Section 2.4: Multilinked Structures

Exercise 10. [**] [23] (a) How could the test "NAME(S) = P_k" in step B6 be performed if there were no NAME link in the Data Table nodes? (b) How could the test "NAME(P) = NAME(Q)" in step C3 be performed if there were no NAME link in the Data Table entries? (Assume that all other links are present as in the text.)

Verified: yes
Solve time: 2m56s

(a) In Algorithm B, the node $S$ is a Data Table entry. If the NAME link were absent, the test NAME(S)=P_k could be replaced by a comparison of the complete path from the root to $S$ with the path represented by the sequence $P_1,P_2,\ldots,P_k$.

Starting at $S$, follow PARENT links upward to the root, obtaining the sequence of Data Table entries on the path. This sequence, read in reverse order, gives the qualified name of $S$. The test succeeds if and only if this reversed sequence is exactly $P_1,P_2,\ldots,P_k$. Thus the NAME link is not essential; it merely provides direct access to the corresponding Data Table entry.
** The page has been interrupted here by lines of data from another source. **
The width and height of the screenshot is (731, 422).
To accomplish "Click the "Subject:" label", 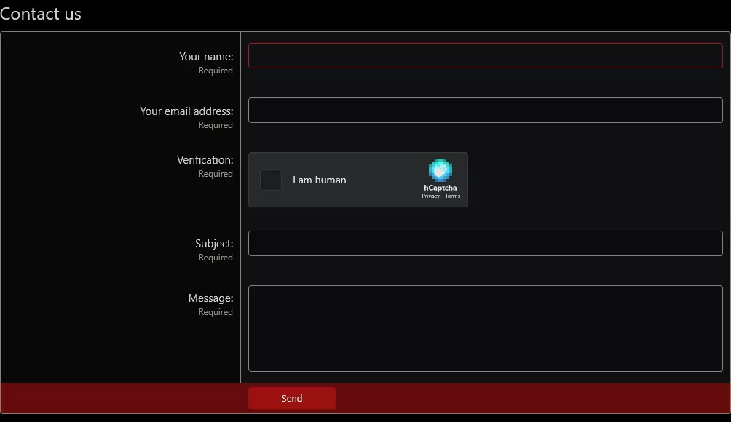I will pos(214,244).
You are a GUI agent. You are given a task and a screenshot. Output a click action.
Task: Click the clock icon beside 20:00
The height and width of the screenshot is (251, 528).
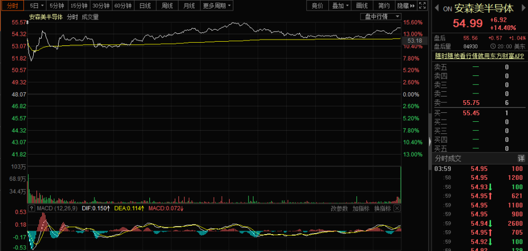click(493, 46)
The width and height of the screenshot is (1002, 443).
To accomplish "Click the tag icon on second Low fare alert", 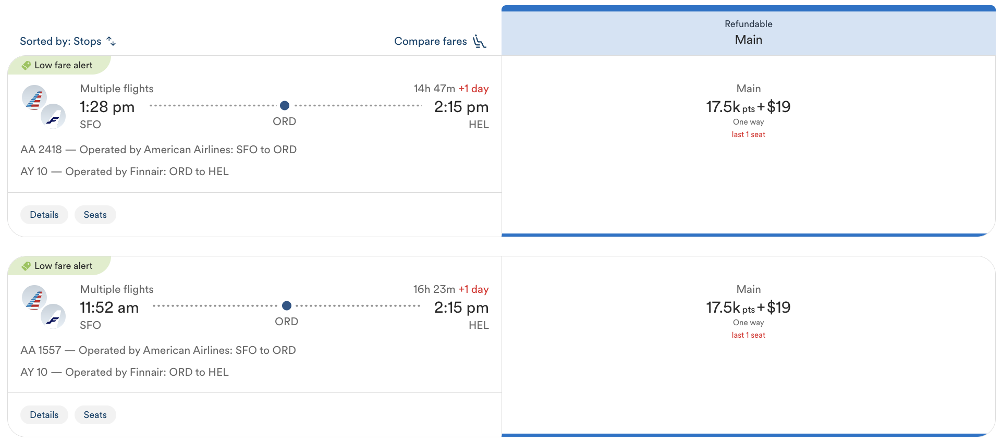I will pos(26,266).
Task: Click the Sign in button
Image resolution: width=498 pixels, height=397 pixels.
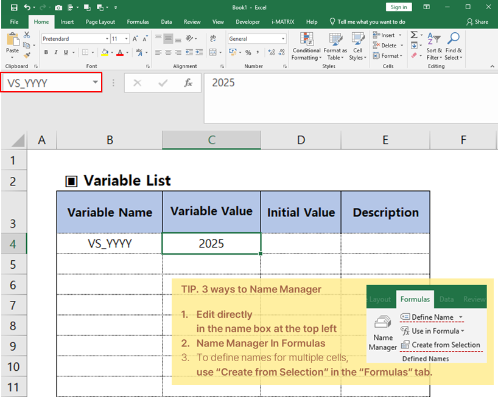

(b) In Algorithm C, the test NAME(P)=NAME(Q) asks whether the two Data Table entries represented by the nodes $P$ and $Q$ are the same. If the NAME links were absent from Data Table entries, the comparison could be performed by reconstructing the qualified names of $P$ and $Q$ from the structure itself.

Follow PARENT links from $P$ and from $Q$ to the root, recording the corresponding Data Table entries encountered. The two names are equal if and only if the resulting root-to-node paths are identical. Therefore NAME(P)=NAME(Q) can be replaced by equality of the complete ancestor chains of $P$ and $Q$.